A little medium and long-term thinking on mental health and its relationship with policing, if I may? We know from the last decade the problems the police service has tried to highlight and do something about. A large number of untoward incidents including deaths in police custody and fatal police shootings as well as more day to day concerns about the use of police custody as a Place of Safety under the Mental Health Act and the over-criminalisation of vulnerable people has caused a national debate during this second decade of the century, of a kind we have never seen before. An unprecedendent number of thematic reports, inspections and reviews have occurred and they all say largely similar things about policing and mental health –
- We over rely upon the police and the criminal justice system,
- The police cannot fix what needs fixing on their own
- The role of the police is defined by default, relative to the context built by others.
- No amount of police training or partnership response is going to ensure the things we want less of will happen.
- The real partnership work required needs to take place away from the frontline where we expect a PC and a MH nurse to fix or manage problems caused by systemic factors:
- What’s really required is partnership work in meeting rooms with middle and more senior managers making system-level decisions about prevention and upstream intervention.

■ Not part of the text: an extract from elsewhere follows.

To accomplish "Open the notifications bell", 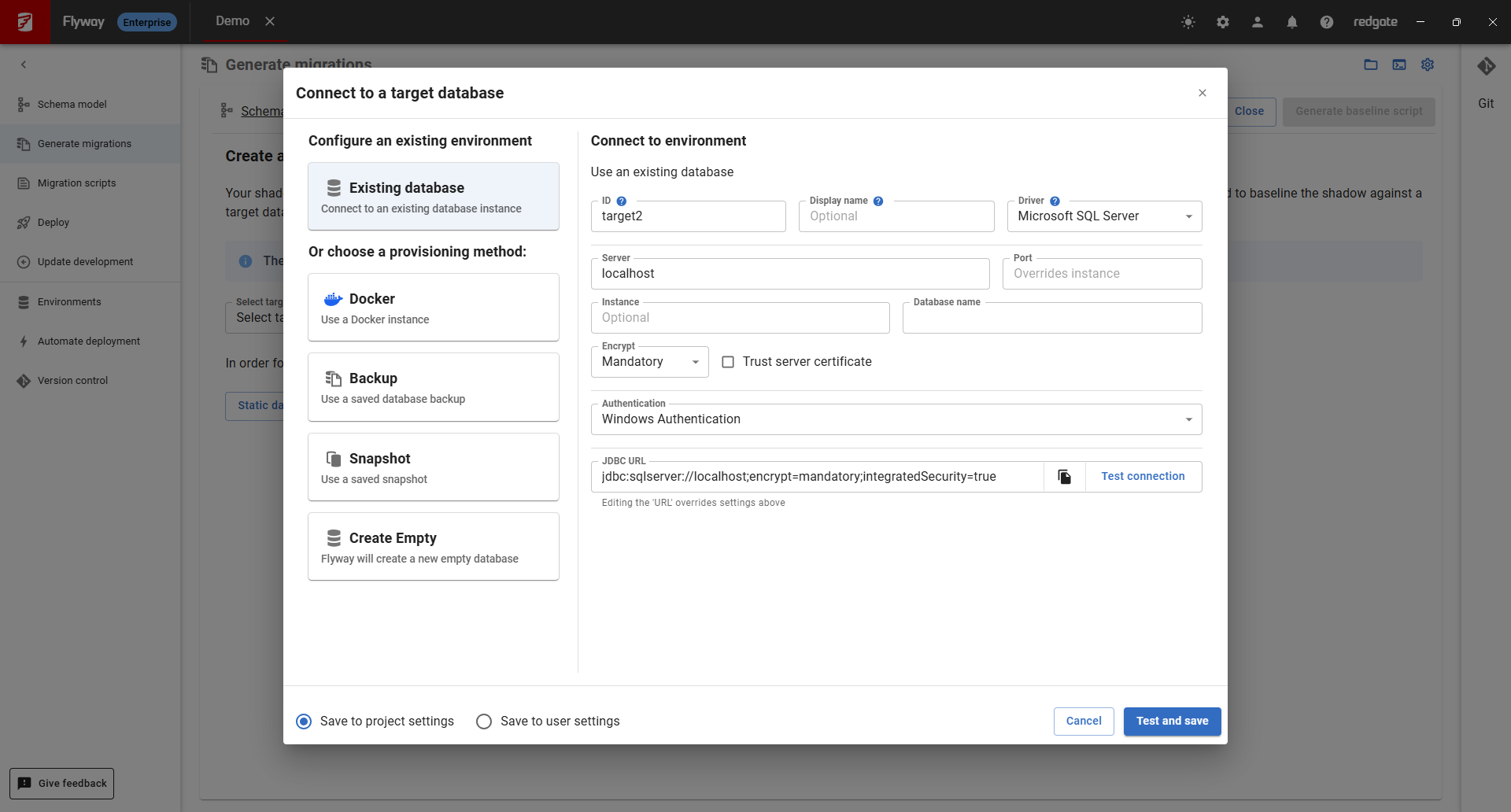I will coord(1291,22).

- Oh … and we have almost no detailed data or good evidence about anything at all.
As we prepare to enter the third decade, the one in which I will almost certainly retire from the police service, we are still grappling with tactical level difficulties and hoping the most junior staff, with the least influence over the system, can fix the consequences of the political and strategic decisions, which fail to take account of so much that’s important.
STRATEGIC HEALTH CONTEXT
Because the strategic and thematic inspections of policing tend to focus on policing (see the various big reports to which I’ve provided links elsewhere), it’s probably worth spending some time looking at the health-specific strategic context. This is timely because of the very recent publication of the NHS Long-Term Plan (2019). We also need to look at mental health strategy specifically, as the LTP is a broader health strategy, albeit one in which mental health appears to have been prioritised (see pp50-53; pp68-73; and p118). To that end, we’re still within the period to which the Mental Health Five Year Forward View (2016) relates – this is not to be confused with a similarly titled ‘Five Year Forward View’ document from 2014 on the NHS more generally and it was an independently chaired report for NHS England on mental health which set out various things around strategy in England for the period 2016-2021.

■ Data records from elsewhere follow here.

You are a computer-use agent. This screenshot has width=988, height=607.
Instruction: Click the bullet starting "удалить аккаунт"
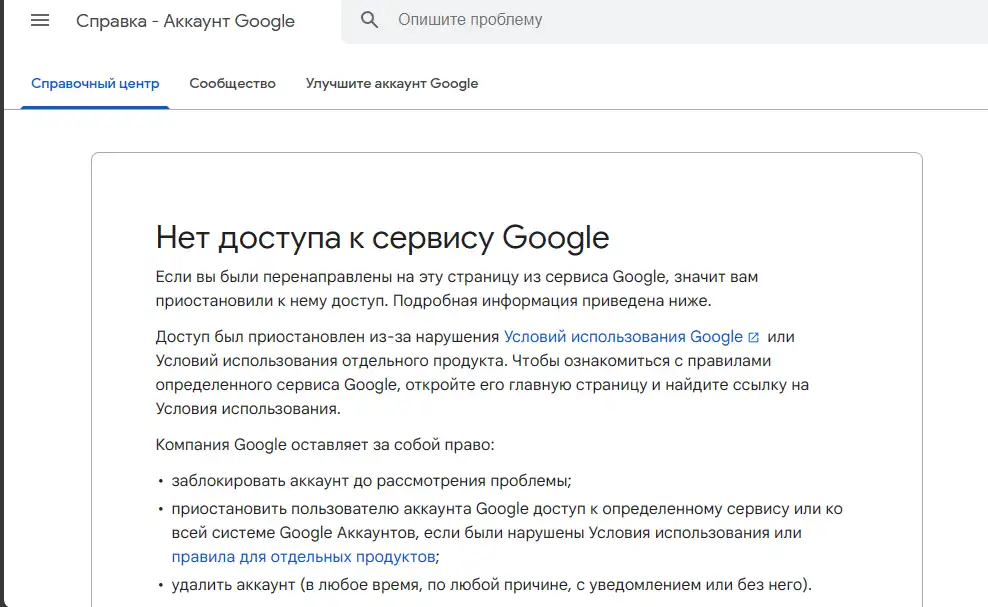[x=477, y=584]
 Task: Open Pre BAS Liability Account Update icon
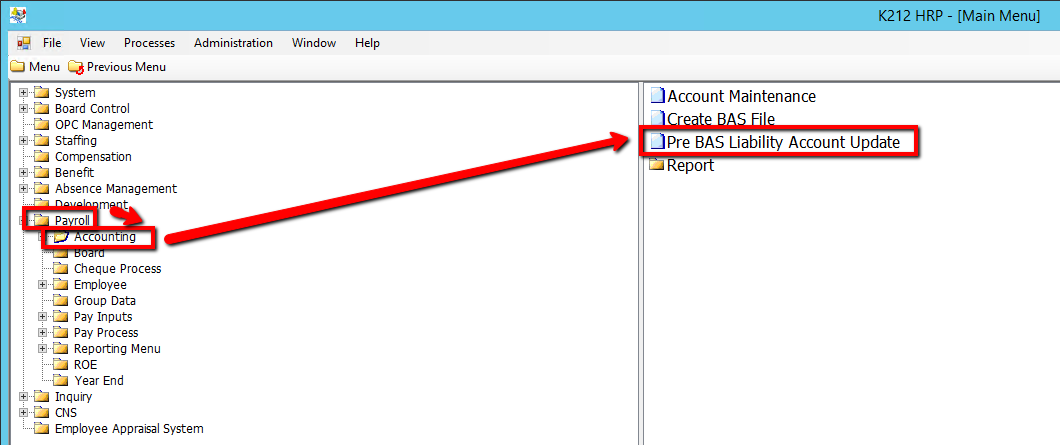pos(657,143)
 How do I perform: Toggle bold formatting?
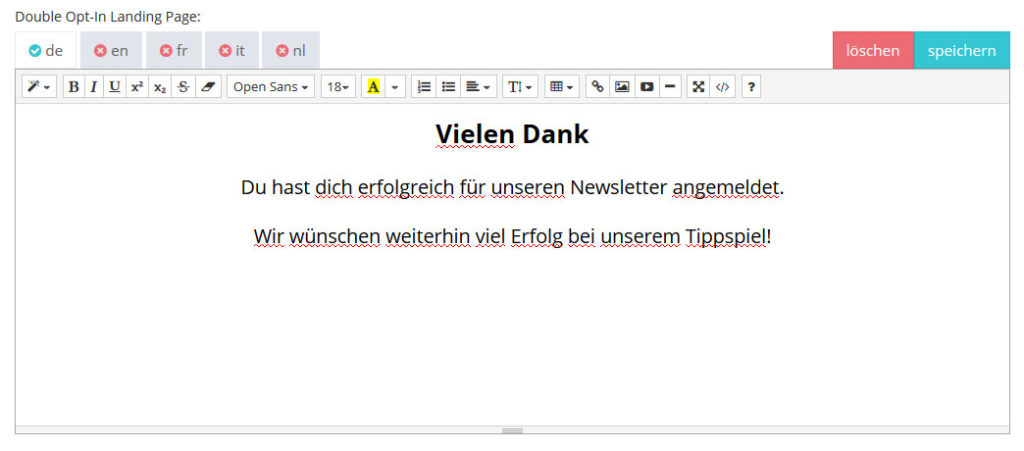[x=73, y=87]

In presentations I have heard about the Long-Term Plan, the +£2.3m funding that will come from the investment announced last year’s budget, will mainly come during Years 3-5, because of the need to recruit and train additional staff. This means, the financial year 2021/22. When that funding starts to take effect, the strategy focusses on improving access to crisis services 24/7, largely by schemes that will be run through the 111 telephone service, perhaps similar to that already enjoyed in Cambridgeshire. In that area of the country, for example, anyone can ring 111 of unscheduled mental health support and only 3% of the calls are then diverted to the emergency services because of an urgent, pressing need. The remaining 97% are handled via that 111 centre or the local mental health trust.
When the funding kicks in following recruitment, the emphasis will be on further improving community mental health care, not expanding the inpatient bed base of the country’s services. As such, there should be more ‘alternatives to admission’ to support people in crisis to help prevent the need for admission. However, the LTP is a n NHS plan, so what can’t be entirely covered are the problems which we know exist in post-discharge support for people who need social care supports after having been in hospital. I’m not quite sure where that fits in and so it might mean, as was found during the Crisp Commission in 2015, that some patients requiring discharge on medical grounds, cannot yet go home because that social support is absent. The LTP is a vital step to another strategic part of our medium-term future.
THE WESSELY REVIEW
As we sit here in February 2019, we’re still not sighted on the Government’s response to the 2017/18 review of the Mental Health Act by Professor Sir Simon Wessely. Whether particular recommendations are supported or rejected and whether this will translate in to a Parliamentary green or white paper or a Bill to be considered, we don’t yet know. But Professor Wessely himself said at the launch of his review of the law, that the recommendations within were somewhat contingent upon service development and investment, without which the review recommendations were unlikely to be successful on their own.
You may remember from my posts at the time of its publication, the emphasis is also upon improved community care, greater rights and autonomy and a suggestion that the bar be lifted for how unwell someone needs to be in order to be hospitalised under the MHA.I think we can all agree, that if a greater proportion of mental health care is, quite rightly going to be community oriented, but the necessary service investment and development is not delivered, then legal reform on its own may mean a greater role for our emergency system – police, paramedics, AMHPs and Emergency Departments.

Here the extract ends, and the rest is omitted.